**What you have to do:** If a line in the entries includes "agent", show that line.

**Records:**
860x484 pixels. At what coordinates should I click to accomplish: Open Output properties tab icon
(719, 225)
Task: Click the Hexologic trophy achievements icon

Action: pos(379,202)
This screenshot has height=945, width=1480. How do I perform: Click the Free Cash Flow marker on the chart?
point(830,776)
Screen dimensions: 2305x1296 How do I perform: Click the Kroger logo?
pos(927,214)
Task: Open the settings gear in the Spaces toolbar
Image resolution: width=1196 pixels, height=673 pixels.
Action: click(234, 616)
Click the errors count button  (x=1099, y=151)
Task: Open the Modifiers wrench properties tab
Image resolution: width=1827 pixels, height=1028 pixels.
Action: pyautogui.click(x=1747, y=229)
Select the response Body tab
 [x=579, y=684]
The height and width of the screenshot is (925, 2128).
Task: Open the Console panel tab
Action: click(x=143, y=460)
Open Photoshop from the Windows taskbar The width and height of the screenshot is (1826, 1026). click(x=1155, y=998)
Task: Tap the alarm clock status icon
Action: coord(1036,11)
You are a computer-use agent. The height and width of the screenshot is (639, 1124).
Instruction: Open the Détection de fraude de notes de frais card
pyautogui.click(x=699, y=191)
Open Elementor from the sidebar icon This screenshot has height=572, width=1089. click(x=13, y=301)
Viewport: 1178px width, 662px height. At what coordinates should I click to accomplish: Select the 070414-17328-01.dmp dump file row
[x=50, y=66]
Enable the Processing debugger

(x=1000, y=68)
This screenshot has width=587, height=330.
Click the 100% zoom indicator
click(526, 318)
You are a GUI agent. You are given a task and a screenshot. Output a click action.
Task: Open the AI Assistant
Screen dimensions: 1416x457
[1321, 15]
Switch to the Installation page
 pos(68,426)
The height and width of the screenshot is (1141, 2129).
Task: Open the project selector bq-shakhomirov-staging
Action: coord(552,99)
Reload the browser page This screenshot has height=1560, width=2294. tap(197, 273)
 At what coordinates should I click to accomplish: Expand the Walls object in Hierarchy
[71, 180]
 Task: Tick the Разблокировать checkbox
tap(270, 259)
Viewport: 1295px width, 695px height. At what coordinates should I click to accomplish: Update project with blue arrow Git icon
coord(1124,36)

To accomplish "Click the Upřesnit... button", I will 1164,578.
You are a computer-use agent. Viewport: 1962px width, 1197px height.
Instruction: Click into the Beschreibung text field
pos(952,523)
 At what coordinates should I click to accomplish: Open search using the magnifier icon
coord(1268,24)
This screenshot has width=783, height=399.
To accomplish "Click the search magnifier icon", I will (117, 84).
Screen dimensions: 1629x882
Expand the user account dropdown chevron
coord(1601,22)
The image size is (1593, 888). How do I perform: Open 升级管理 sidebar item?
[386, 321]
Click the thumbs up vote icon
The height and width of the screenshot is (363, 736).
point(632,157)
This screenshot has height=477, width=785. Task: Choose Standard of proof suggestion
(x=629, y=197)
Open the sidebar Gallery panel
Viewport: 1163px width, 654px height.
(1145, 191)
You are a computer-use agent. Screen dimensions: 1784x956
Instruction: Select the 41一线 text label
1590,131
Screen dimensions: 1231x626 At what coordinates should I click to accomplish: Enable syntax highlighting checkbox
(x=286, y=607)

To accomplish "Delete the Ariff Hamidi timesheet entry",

**Task solution:**
You are a computer-use agent. The height and width of the screenshot is (639, 1124).
You are a GUI agent. You are given a task and a screenshot. Output a click action.
You are a computer-use agent. Viewport: 1962px width, 1197px height.
You are a computer-use agent. Screen dimensions: 1784x956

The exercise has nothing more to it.